Exhaustion of a habeas petitioner's federal claims requires they be "fairly present[ed]" to each appropriate state court. Baldwin v. Reese, 541 U.S. 27, 29 (2004). A petitioner must provide the highest state court with a fair opportunity to consider the factual and legal bases of his claims prior to presenting them to federal court. Weaver v. Thompson, 197 F.3d 359, 364 (9th Cir. 1999) (citing Picard v. Connor, 404 U.S. 270, 276 (1971)0; Davis v. Silva, 511 F.3d 1005, 1008-09 (9th Cir. 2008). In California, a state prisoner "may seek review of an adverse lower court decision by filing an original petition (rather than a notice of appeal) in the higher court . . . ." Waldrip v. Hall, 548 F.3d 729, 734 (9th Cir. 2008).

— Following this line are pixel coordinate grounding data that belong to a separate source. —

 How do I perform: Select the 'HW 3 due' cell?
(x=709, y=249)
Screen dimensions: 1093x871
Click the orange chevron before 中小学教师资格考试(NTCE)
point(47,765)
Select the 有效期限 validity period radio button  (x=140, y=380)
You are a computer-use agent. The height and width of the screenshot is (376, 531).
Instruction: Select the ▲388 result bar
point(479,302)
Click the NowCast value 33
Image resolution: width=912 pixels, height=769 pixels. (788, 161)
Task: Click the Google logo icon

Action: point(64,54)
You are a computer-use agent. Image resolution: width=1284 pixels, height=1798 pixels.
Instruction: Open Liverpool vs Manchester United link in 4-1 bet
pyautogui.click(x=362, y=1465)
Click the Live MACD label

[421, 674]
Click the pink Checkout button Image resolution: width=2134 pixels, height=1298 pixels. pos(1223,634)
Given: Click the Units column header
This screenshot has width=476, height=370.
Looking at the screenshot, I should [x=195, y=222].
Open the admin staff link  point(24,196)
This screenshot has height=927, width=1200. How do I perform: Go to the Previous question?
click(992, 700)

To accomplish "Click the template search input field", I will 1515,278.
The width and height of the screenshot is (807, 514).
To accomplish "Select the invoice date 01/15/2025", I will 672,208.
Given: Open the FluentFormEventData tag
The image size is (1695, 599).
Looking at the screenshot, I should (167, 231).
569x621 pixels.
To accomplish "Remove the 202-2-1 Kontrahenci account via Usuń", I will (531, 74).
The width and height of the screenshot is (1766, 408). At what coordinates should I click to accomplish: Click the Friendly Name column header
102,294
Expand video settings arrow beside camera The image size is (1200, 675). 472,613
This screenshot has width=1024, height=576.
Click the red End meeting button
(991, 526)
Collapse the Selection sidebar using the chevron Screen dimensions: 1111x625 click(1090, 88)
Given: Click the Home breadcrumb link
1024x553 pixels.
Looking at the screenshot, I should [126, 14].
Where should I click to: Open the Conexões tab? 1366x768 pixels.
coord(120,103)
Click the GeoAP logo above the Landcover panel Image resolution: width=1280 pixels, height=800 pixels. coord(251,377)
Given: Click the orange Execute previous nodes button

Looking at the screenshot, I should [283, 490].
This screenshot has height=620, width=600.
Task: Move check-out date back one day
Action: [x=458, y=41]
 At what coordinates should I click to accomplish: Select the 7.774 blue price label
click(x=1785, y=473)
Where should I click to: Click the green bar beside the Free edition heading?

When a petitioner files a "mixed" petition, one containing both exhausted and unexhausted claims, courts may either dismiss the petition in its entirety or grant a stay to permit the petitioner to exhaust his unexhausted claims. Rose, 455 U.S. at 510. There are two procedures available to federal habeas petitioners who wish to proceed with unexhausted claims for relief. In that circumstance, a stay may be appropriate under either Kelly or Rhines. See Rhines, 544 U.S. at 277-78; Kelly, 315 F.3d at 1063. In King v. Ryan, 564 F.3d 1133 (9th Cir. 2009), the Ninth Circuit summarized the difference between the procedures as follows:

Rhines allows a district court to stay a mixed petition, and does not require that unexhausted claims be dismissed while the petitioner attempts to exhaust
them in state court. In contrast, the three-step procedure outlined in Kelly allows the stay of fully exhausted petitions, requiring that any unexhausted claims be dismissed.
564 F.3d at 1139-40. These two methods are separate and distinct procedures for staying federal proceedings in the context of mixed habeas corpus petitions. Id. at 1140.

1. Rhines Procedure

Rhines permits federal courts to stay "mixed" federal habeas petitions, which contain exhausted and unexhausted claims, while the petitioner returns to state court to exhaust the unexhausted claims. 544 U.S. at 277-78; see Rose, 455 U.S. at 510 (defining a "mixed" habeas petition). Under Rhines, a district court must stay a mixed petition only if: (1) the petitioner has "good cause" for his failure to exhaust his claims in state court; (2) the unexhausted claims are not "plainly meritless"; and (3) there is no indication that the petitioner intentionally engaged in dilatory litigation tactics. Rhines, 544 U.S. at 278; Dixon, 847 F.3d at 721-22. Petitioner must establish that at least one of his unexhausted claims is not "plainly meritless" under Rhines. Dixon, 847 F.3d at 722. The Supreme Court has held that a Rhines "stay and abeyance should be available only in limited circumstances" because staying a federal habeas petition frustrates the Antiterrorism and Effective Death Penalty Act's ("AEDPA") objective of encouraging finality. Rhines, 544 U.S. at 277.

2. Kelly Procedure

A Kelly stay may be granted when a federal habeas petition consists of entirely exhausted claims, but the petitioner seeks a stay to raise new claims in state court. 315 F.3d at 1070-71. A petitioner must delete unexhausted claims from his federal petition, exhaust those claims in state court, and then re-add them to his federal petition via amendment. King, 564 F.3d at 1138-41. Critically, because a Kelly stay does not toll AEDPA's one-year statutory deadline, an untimely petitioner is precluded from such a stay unless he is entitled to statutory or equitable tolling or if Petitioner's unexhausted claims "relate back" to his exhausted claims. See Mayle v. Felix, 545 U.S. 644, 659 (2005); Holland v. Florida, 560 U.S. 631, 649 (2010) (permitting equitable tolling when petitioner demonstrates (1) he has been pursuing his rights diligently, and (2) that some extraordinary circumstance stood in his way.")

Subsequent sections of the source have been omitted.